▶ [Request]
Copy the records word for word, starting at the line containing "Locate an element on the screen. This" and running through the end of the records, both ends included, but leave out the pictures.

▶ [Records provided]
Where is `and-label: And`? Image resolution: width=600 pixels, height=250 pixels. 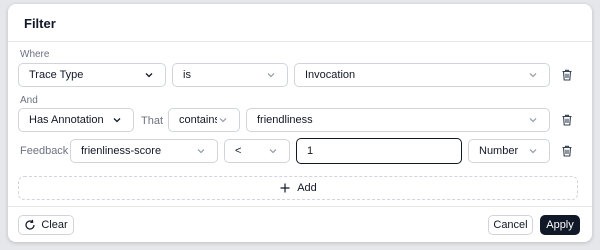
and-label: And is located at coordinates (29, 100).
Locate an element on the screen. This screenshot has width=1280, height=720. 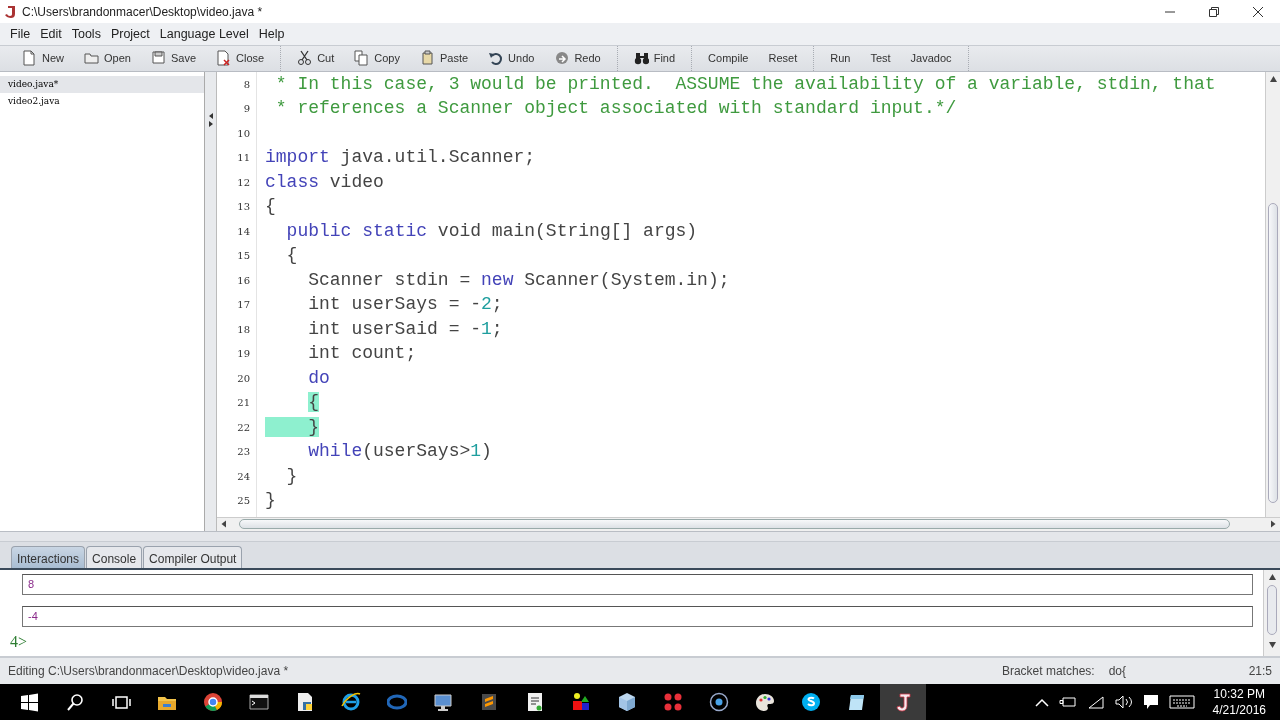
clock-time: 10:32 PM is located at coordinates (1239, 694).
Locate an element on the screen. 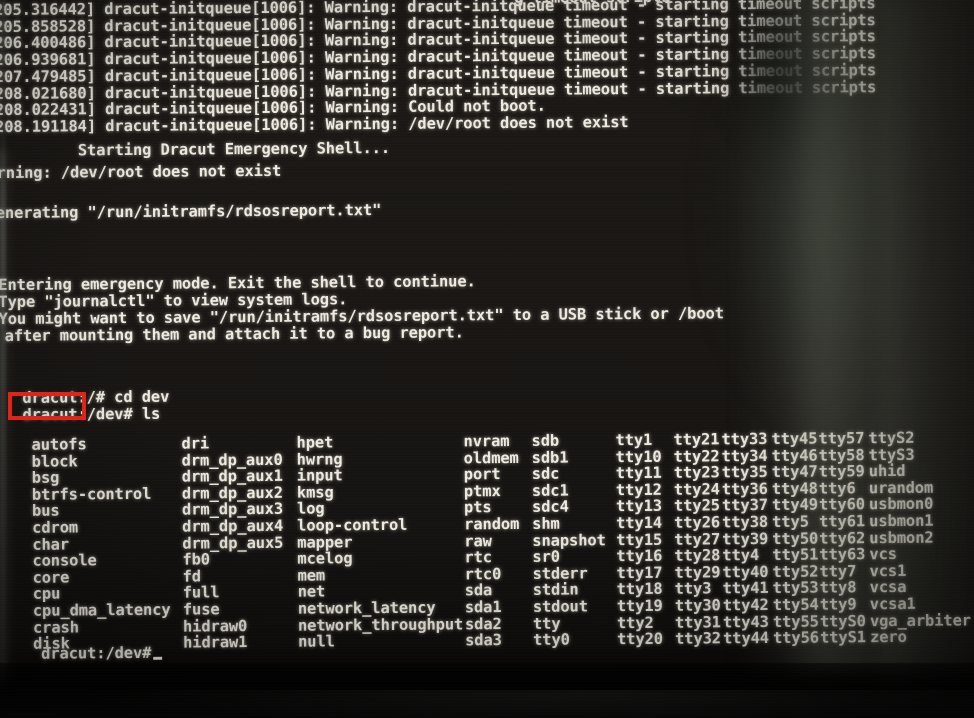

▶ [Answer]
Locate an element on the screen. This screenshot has width=1280, height=720. 
clock-time: 10:32 PM is located at coordinates (1239, 694).
Locate an element on the screen. 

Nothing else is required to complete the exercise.